SC-enriched expression suggested that hlx1 influences SC identity. To elucidate the cell-autonomous role of Hlx1 in SC fate decisions at single-cell resolution, we transplanted cells from Tg(kdrl:GFP) embryos into nontransgenic hosts. Previous studies have determined that the TC and SC potential of ECs can be assessed during zebrafish development based on the ability of transplanted ECs to contribute to the DLAV or ISV stalk position, respectively [4, 25, 26]. Hlx1 alone was not sufficient to induce SC fate because hlx1-RNA-injected donors contributed to the DLAV and ISV stalk positions with a similar frequency as controls (Figures 4E and 4F; Table S1). However, unlike controls, cells transplanted from hlx1-MO-injected donors frequently contributed exclusively to the DLAV position of ISVs (Tip, Figure 4E). Importantly, quantification of the positional fates of donor cells within ISVs confirmed that Hlx1-knockdown ECs were less likely to acquire SC fate, preferentially migrated to the DLAV position, and were found exclusively at the DLAV position of at least 42% of sprouting ISVs (Figure 4F; Table S1). Furthermore, live-imaging studies revealed that cells transplanted from hlx1 morphant embryos, unlike controls, frequently exclusively occupied the leading TC position and did not contribute to ISV SCs (Movies S3 and S4). These data lead us to propose that Hlx1 functions cell-autonomously to reinforce and maintain SC potential during ISV sprouting (Figure 4G). Hence, Hlx1 regulates angiogenesis by influencing the outcome of EC competition for the TC position.

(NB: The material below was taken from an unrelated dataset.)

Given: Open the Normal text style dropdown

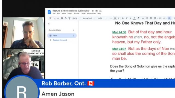Looking at the screenshot, I should coord(89,18).
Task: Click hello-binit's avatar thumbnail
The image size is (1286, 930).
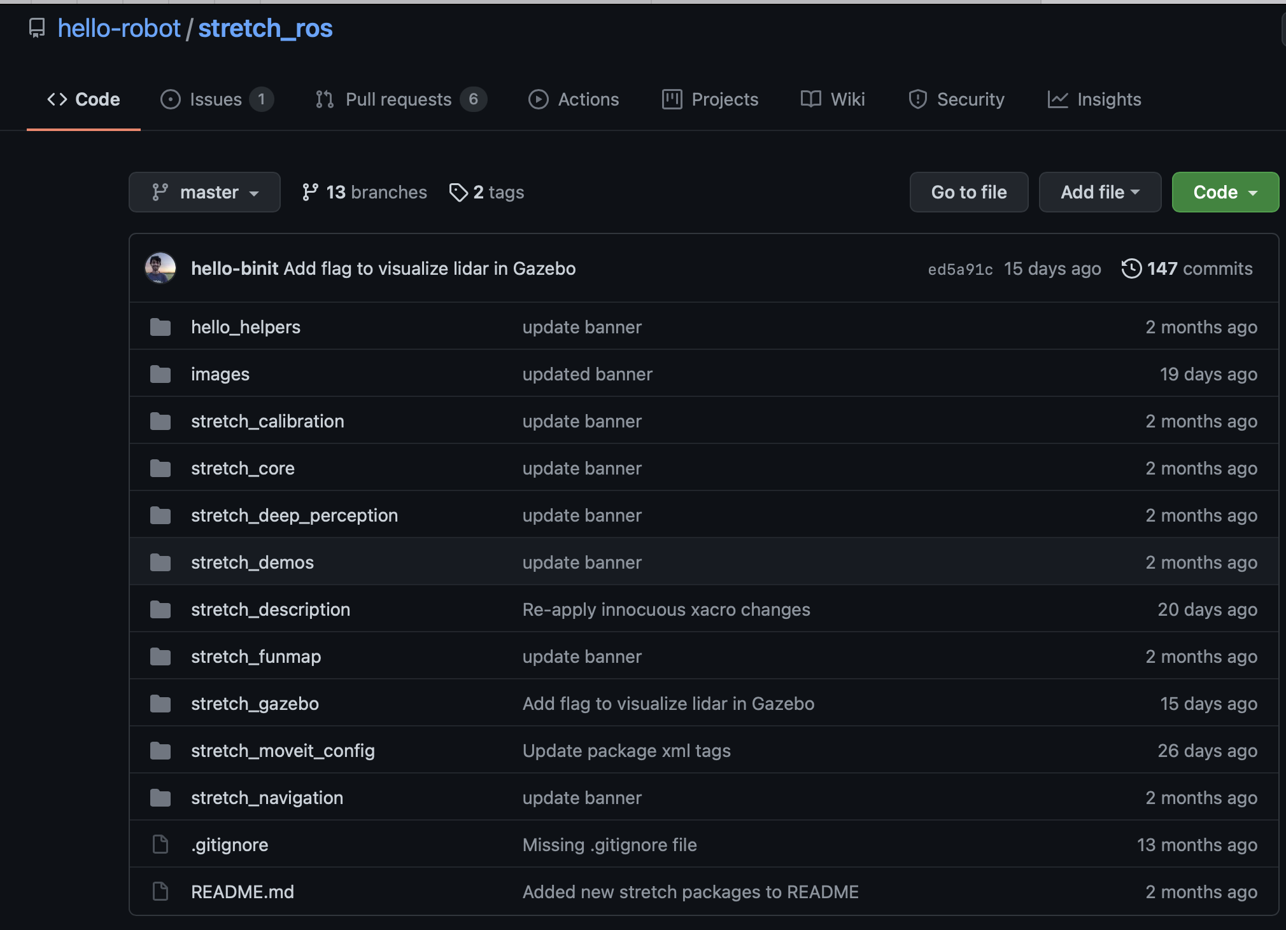Action: coord(160,268)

Previous work has primarily focused on defining the roles of VEGFR and Notch signaling in TC formation during new blood vessel sprouting [3-8]. Here, we show that Hlx1-mediated maintenance of SC potential appears to be critical for normal ISV angiogenesis in vivo (Figure 3). Whereas TCs express high levels of promigratory genes (such as vegfr2 and flt4) [4, 6, 20] and are highly motile, SCs need to be characteristically less motile to maintain their position behind TCs. HLX was recently found to impede the migratory behavior of ECs in vitro by inducing the expression of repulsive guidance molecules such as UNC5B [18]. Hence, Hlx1-mediated repression of EC migration may be critical for determining SC positioning and functional blood vessel sprouting. In addition, our findings indicate that Hlx1 may also positively influence EC proliferation, because a decrease in cell divisions was observed in the ISVs of hlx1 morphant embryos (Figure 3G). Moreover, this proliferation defect may account, at least in part, for the reduced number of ECs in the sprouting ISVs of hlx1 morphants (Figures 3D–3F), which contrasts sharply with the hypersprouting phenotype observed in mosaic hlx1-deficient ECs (Figures 4E and 4F). Most importantly, our findings provide new evidence that reinforcement of SC identity and positional fate is critical for angiogenesis and implicate Hlx1 in this process. Hence, a fine balance between TC- and SC-inducing signals is crucial for the coordinated sprouting of new blood vessels. Considering the potential therapeutic implications of manipulating SC formation during pathological angiogenesis [27], future studies defining the downstream transcriptional network and precise cellular mechanisms of Hlx1 function in vivo will be of great importance. Furthermore, because the global mechanisms controlling angiogenesis and the branching morphogenesis of various epithelial tissues appear to be highly conserved [1], our findings raise the exciting possibility that analogous mechanisms may also control SC identity in other systems.